Yes, that's right. I will try, in this one post, to catch all the way up with present day. Can he do it? We'll see.
WASHINGTON STATE SUPREME COURT
Polygon Apartment Homes settled with a homeowners association for construction defects. They sought indemnification against subcontractors, but didn't include one subcontractor who was in Chapter 7. After they got SJ'd, they attempted to amend the complaint to include the previously omitted subcontractor. The trial court denied, but, since a complaint against that contractor was not time-barred, denying a motion to amend was improper.
A suit was initiated against the Campbell's for an easement not in the public records. Their title insurance had an exclusion for things that it couldn't have been aware of because they weren't in public records. The exclusion holds, and there was no duty to defend.
I might have to create a new style nerd for mortgage-backed securities. This opinion details when mortgage-backed securities are susceptible to B&O, and when they are not. I will leave you new style nerds to figure that out.

• Instruction a
Duplicate the listing from the line containing "Describe the element at coordinates (754, 574)" through the last line of the listing, both included, and omit the pictures.

• Data entries
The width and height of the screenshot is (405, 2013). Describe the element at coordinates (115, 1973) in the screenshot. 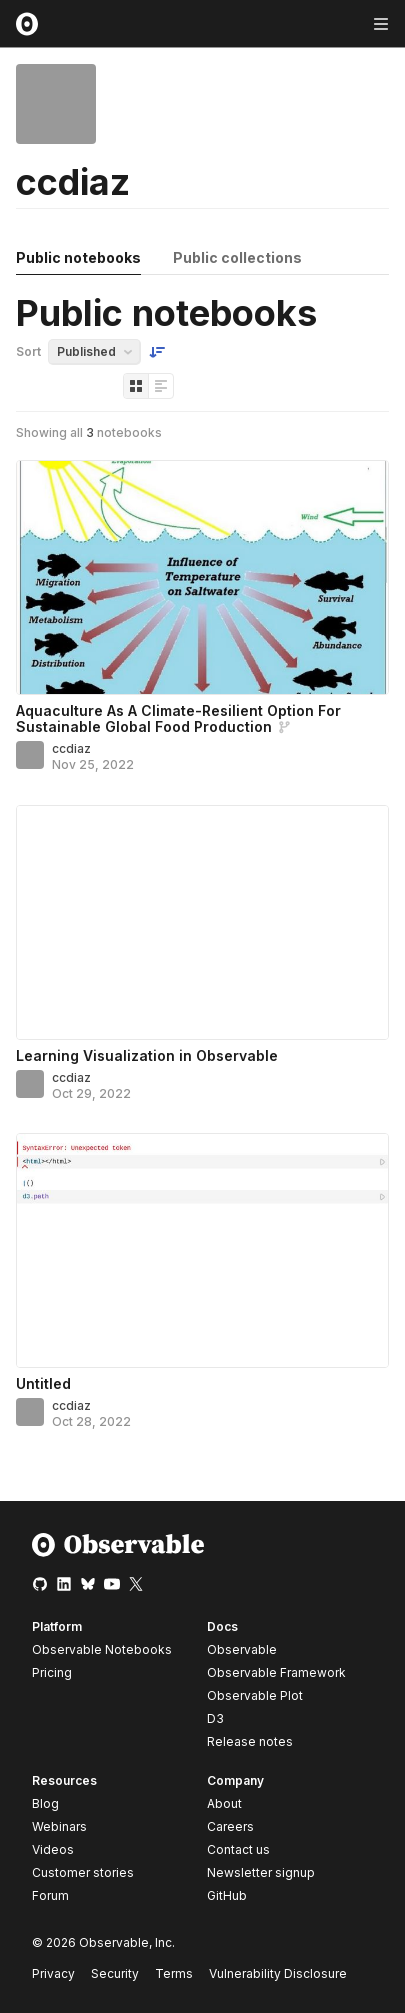

I see `Security` at that location.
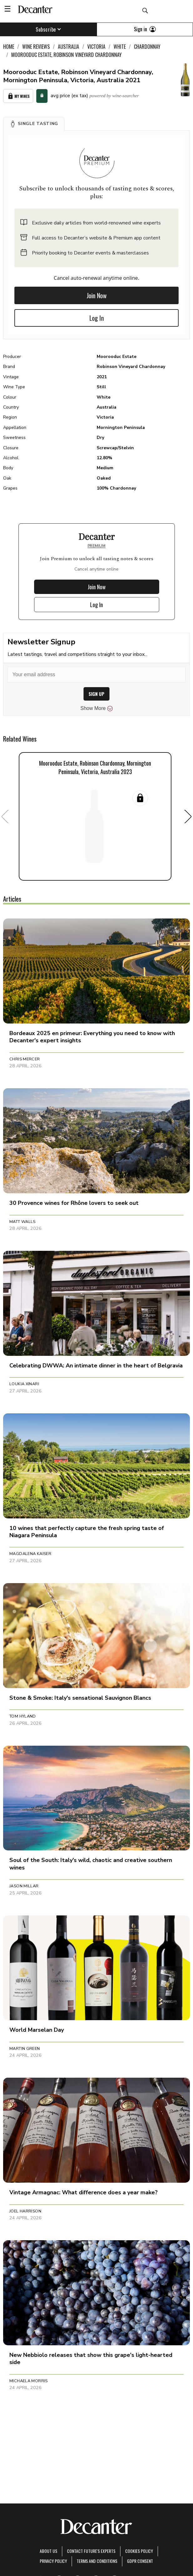 The height and width of the screenshot is (2576, 193). I want to click on Wine Reviews [link], so click(36, 46).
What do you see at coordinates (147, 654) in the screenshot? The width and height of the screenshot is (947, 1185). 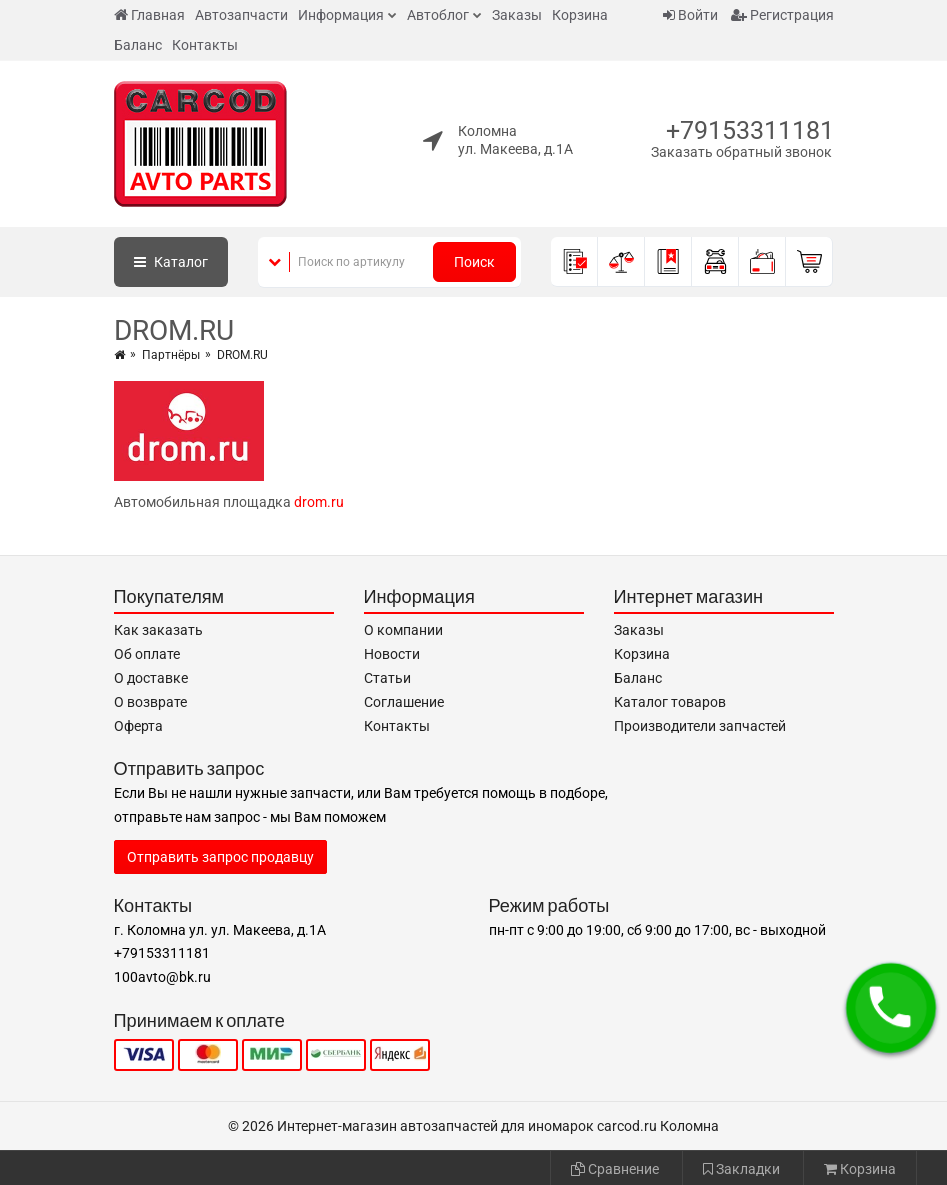 I see `Об оплате` at bounding box center [147, 654].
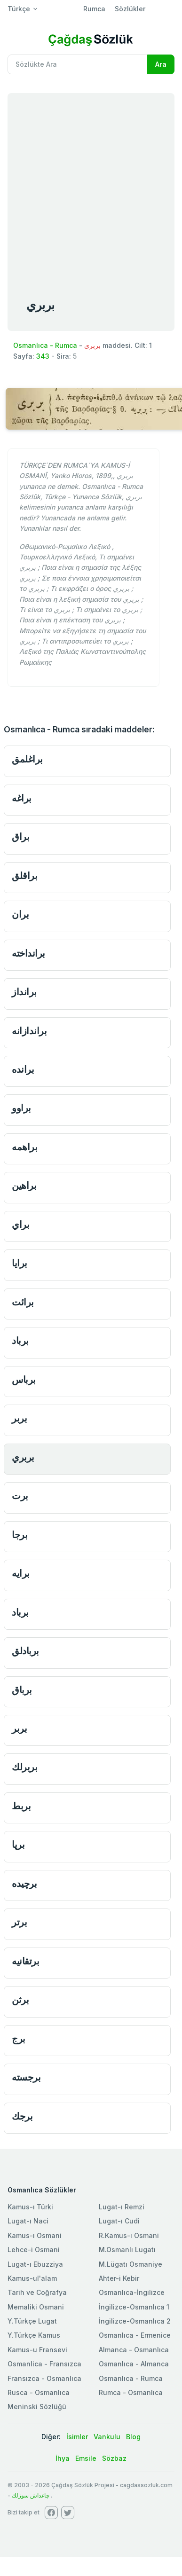 The width and height of the screenshot is (182, 2576). What do you see at coordinates (19, 1922) in the screenshot?
I see `برتر` at bounding box center [19, 1922].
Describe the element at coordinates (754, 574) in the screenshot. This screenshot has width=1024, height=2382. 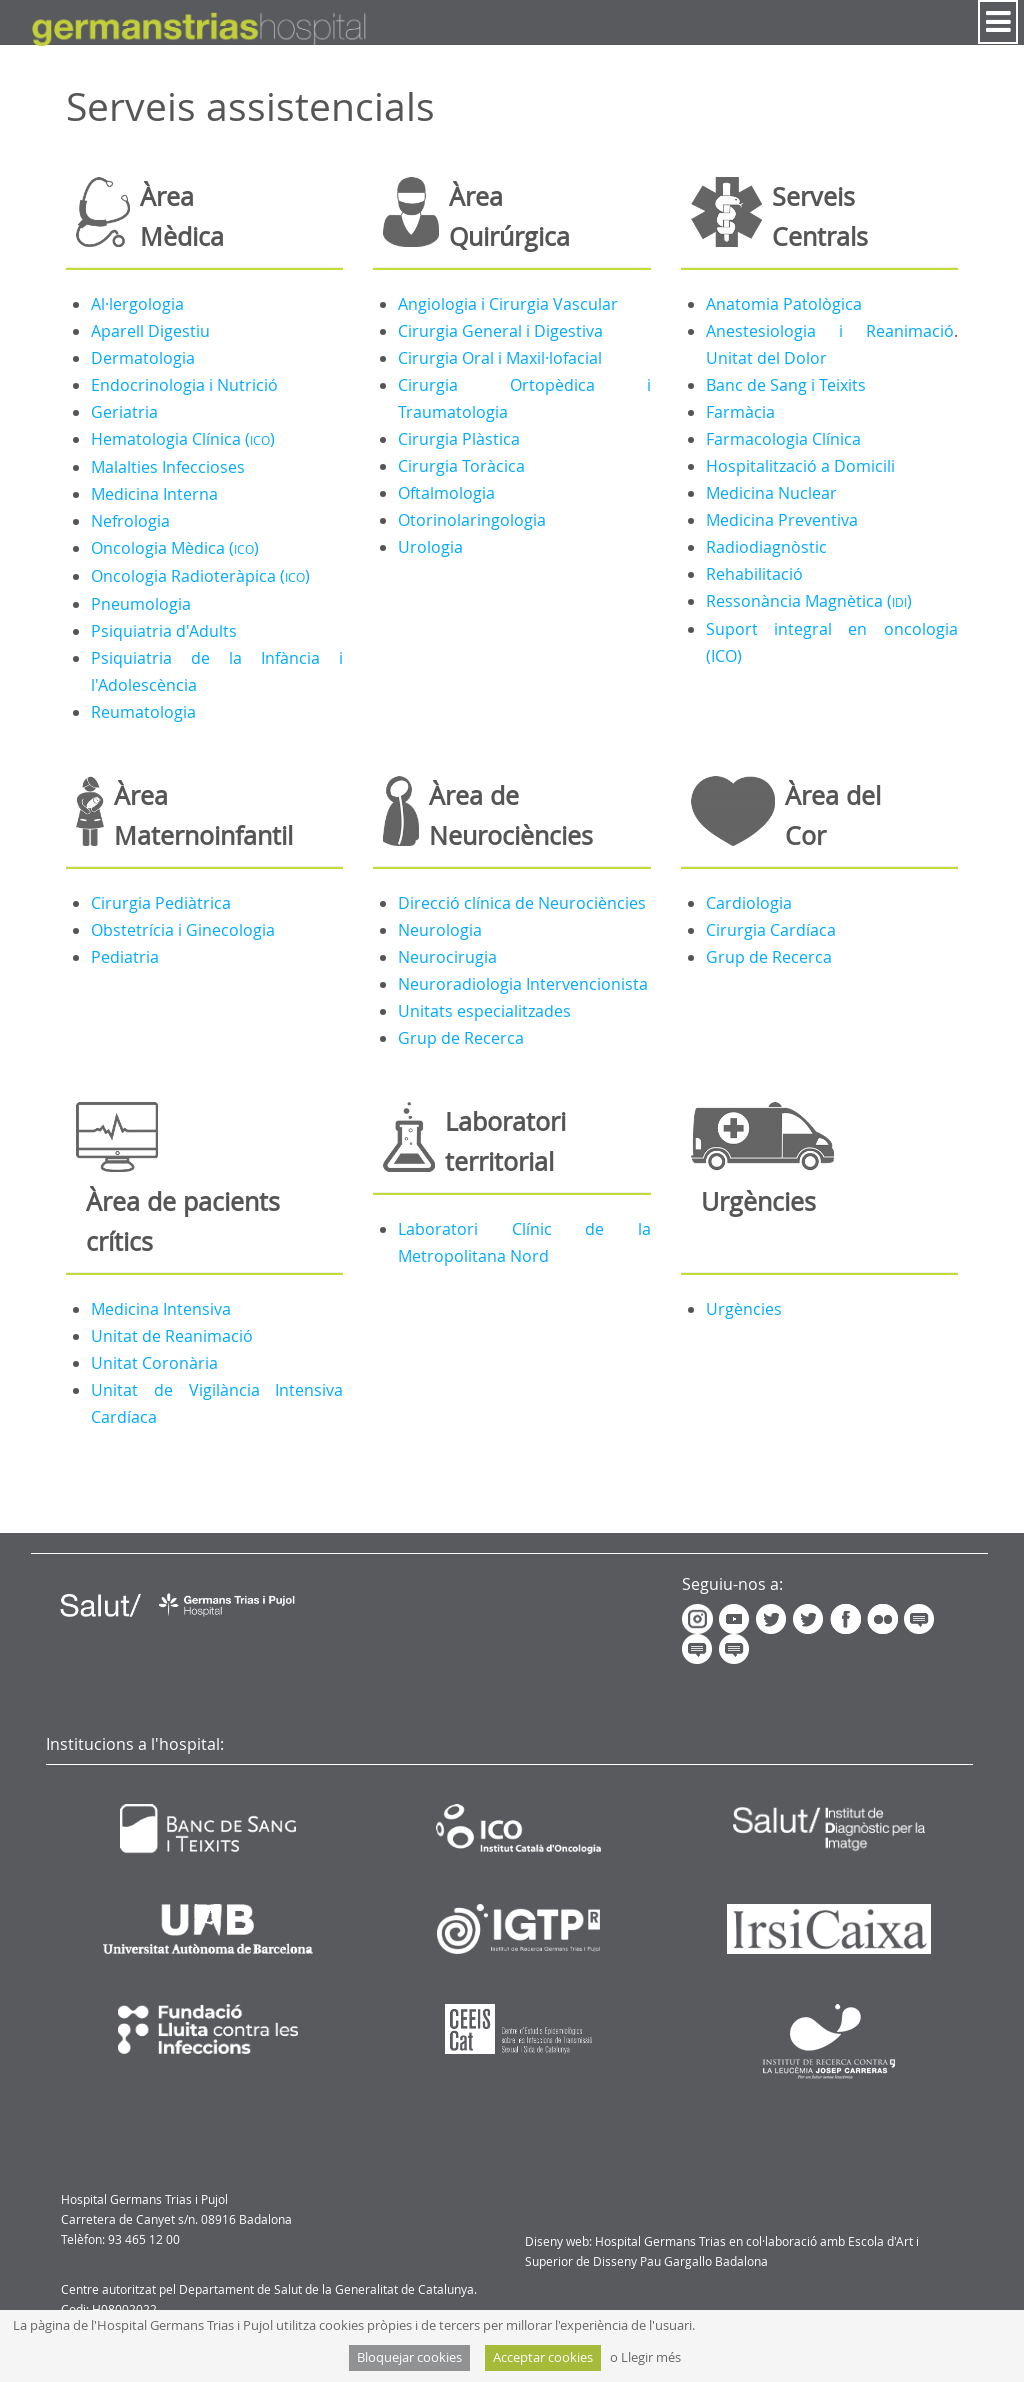
I see `Rehabilitació` at that location.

• Instruction b
Write out the post summarizing Washington State Supreme Court rulings word for word.

• Exercise answer a
Describe the element at coordinates (754, 574) in the screenshot. This screenshot has width=1024, height=2382. 
I see `Rehabilitació` at that location.

• Exercise answer b
Yes, that's right. I will try, in this one post, to catch all the way up with present day. Can he do it? We'll see.
WASHINGTON STATE SUPREME COURT
Polygon Apartment Homes settled with a homeowners association for construction defects. They sought indemnification against subcontractors, but didn't include one subcontractor who was in Chapter 7. After they got SJ'd, they attempted to amend the complaint to include the previously omitted subcontractor. The trial court denied, but, since a complaint against that contractor was not time-barred, denying a motion to amend was improper.
A suit was initiated against the Campbell's for an easement not in the public records. Their title insurance had an exclusion for things that it couldn't have been aware of because they weren't in public records. The exclusion holds, and there was no duty to defend.
I might have to create a new style nerd for mortgage-backed securities. This opinion details when mortgage-backed securities are susceptible to B&O, and when they are not. I will leave you new style nerds to figure that out.